#### [Provided information]
───

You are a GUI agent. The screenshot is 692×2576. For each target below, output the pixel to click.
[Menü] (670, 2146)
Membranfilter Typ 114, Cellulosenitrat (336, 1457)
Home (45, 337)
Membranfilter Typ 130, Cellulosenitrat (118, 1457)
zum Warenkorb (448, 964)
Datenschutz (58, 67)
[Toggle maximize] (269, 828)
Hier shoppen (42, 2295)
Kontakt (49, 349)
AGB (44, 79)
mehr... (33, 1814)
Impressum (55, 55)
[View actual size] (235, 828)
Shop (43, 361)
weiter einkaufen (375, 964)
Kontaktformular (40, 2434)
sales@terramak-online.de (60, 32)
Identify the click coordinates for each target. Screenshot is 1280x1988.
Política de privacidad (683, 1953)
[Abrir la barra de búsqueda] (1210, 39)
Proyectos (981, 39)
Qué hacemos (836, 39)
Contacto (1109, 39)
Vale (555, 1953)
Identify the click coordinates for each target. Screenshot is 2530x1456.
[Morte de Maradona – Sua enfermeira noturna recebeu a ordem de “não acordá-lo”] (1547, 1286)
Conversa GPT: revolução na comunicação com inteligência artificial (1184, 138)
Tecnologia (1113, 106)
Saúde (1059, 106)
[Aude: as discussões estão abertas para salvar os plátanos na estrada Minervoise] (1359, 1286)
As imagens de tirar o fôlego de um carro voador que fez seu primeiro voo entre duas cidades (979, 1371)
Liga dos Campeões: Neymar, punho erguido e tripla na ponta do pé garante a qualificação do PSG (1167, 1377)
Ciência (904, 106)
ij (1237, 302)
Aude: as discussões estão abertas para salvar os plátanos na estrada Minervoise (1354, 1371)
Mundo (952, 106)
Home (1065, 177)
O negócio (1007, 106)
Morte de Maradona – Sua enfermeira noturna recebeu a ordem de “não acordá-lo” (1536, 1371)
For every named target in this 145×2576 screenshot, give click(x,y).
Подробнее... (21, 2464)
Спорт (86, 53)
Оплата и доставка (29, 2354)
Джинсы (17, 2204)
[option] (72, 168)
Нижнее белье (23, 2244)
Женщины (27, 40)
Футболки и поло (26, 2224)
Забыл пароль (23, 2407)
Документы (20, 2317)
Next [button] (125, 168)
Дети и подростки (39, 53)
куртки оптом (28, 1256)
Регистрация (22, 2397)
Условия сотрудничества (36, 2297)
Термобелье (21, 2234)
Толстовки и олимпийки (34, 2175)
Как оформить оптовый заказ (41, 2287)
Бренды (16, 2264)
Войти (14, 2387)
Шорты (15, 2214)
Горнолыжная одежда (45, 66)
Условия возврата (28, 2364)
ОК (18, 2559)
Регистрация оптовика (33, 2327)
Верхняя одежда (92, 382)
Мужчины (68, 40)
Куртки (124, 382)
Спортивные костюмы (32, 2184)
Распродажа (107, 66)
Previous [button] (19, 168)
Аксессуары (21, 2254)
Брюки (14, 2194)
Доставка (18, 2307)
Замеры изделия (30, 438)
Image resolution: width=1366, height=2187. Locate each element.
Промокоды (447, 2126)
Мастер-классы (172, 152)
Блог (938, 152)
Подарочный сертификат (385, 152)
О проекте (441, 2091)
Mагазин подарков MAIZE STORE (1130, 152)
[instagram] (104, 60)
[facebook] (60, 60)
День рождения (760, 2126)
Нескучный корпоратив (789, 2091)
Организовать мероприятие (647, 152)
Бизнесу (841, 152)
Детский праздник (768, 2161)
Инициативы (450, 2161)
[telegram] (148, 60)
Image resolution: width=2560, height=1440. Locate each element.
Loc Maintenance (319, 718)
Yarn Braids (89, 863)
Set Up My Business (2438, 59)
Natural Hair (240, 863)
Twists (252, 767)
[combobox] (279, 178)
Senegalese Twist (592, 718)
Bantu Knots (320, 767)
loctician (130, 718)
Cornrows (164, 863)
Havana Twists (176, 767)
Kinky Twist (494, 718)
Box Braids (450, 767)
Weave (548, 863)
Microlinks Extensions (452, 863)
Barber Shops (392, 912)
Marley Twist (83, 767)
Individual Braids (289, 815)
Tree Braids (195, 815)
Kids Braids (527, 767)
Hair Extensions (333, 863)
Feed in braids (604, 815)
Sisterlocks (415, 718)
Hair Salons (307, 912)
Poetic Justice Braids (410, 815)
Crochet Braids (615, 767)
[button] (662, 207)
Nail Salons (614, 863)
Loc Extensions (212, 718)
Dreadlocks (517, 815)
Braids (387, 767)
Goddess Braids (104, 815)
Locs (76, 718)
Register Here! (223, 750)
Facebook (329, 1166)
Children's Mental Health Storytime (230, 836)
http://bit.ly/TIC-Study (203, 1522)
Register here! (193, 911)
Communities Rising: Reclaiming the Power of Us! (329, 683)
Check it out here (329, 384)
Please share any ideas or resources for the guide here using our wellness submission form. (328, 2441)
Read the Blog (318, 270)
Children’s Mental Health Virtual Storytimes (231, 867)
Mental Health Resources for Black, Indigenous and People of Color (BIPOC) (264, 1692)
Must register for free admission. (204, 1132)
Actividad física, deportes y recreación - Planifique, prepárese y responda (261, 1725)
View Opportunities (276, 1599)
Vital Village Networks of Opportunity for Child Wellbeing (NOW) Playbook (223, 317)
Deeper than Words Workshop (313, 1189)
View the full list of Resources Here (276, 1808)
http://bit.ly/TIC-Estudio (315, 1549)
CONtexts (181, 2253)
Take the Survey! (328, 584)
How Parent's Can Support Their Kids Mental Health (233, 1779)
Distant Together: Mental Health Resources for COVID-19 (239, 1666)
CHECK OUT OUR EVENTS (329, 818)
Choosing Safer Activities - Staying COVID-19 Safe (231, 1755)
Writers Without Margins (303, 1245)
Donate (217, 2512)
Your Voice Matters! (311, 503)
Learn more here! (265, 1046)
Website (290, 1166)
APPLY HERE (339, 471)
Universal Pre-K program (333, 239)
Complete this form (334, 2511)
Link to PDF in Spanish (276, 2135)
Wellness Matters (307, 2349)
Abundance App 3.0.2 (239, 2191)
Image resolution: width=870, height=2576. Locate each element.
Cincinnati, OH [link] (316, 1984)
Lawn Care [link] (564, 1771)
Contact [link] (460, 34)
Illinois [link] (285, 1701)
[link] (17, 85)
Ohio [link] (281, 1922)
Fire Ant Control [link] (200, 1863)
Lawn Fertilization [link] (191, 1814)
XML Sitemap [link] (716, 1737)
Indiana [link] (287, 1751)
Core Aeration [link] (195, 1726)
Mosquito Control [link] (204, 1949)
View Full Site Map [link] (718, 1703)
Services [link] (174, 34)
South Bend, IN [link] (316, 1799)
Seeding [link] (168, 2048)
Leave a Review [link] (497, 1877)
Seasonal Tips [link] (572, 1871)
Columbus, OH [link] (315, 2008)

───

#### [Description of the task]
The answer is the lines above between the line holding "[Menü] (670, 2146)" and the line holding "Mundo (952, 106)", inclusive, each written out exactly, and no others.

#### [Expected answer]
[Menü] (670, 2146)
Membranfilter Typ 114, Cellulosenitrat (336, 1457)
Home (45, 337)
Membranfilter Typ 130, Cellulosenitrat (118, 1457)
zum Warenkorb (448, 964)
Datenschutz (58, 67)
[Toggle maximize] (269, 828)
Hier shoppen (42, 2295)
Kontakt (49, 349)
AGB (44, 79)
mehr... (33, 1814)
Impressum (55, 55)
[View actual size] (235, 828)
Shop (43, 361)
weiter einkaufen (375, 964)
Kontaktformular (40, 2434)
sales@terramak-online.de (60, 32)
Identify the click coordinates for each target. Screenshot is 1280x1988.
Política de privacidad (683, 1953)
[Abrir la barra de búsqueda] (1210, 39)
Proyectos (981, 39)
Qué hacemos (836, 39)
Contacto (1109, 39)
Vale (555, 1953)
Identify the click coordinates for each target. Screenshot is 2530x1456.
[Morte de Maradona – Sua enfermeira noturna recebeu a ordem de “não acordá-lo”] (1547, 1286)
Conversa GPT: revolução na comunicação com inteligência artificial (1184, 138)
Tecnologia (1113, 106)
Saúde (1059, 106)
[Aude: as discussões estão abertas para salvar os plátanos na estrada Minervoise] (1359, 1286)
As imagens de tirar o fôlego de um carro voador que fez seu primeiro voo entre duas cidades (979, 1371)
Liga dos Campeões: Neymar, punho erguido e tripla na ponta do pé garante a qualificação do PSG (1167, 1377)
Ciência (904, 106)
ij (1237, 302)
Aude: as discussões estão abertas para salvar os plátanos na estrada Minervoise (1354, 1371)
Mundo (952, 106)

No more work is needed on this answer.